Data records
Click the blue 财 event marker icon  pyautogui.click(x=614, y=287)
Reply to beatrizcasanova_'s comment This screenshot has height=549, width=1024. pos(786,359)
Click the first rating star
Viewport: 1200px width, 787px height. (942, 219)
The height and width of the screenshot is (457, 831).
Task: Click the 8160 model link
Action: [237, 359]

About this exercise
What you return must match the records exactly, down to the last line.

Result of this task
Click the blue 财 event marker icon  pyautogui.click(x=614, y=287)
Reply to beatrizcasanova_'s comment This screenshot has height=549, width=1024. pos(786,359)
Click the first rating star
Viewport: 1200px width, 787px height. (942, 219)
The height and width of the screenshot is (457, 831).
Task: Click the 8160 model link
Action: [237, 359]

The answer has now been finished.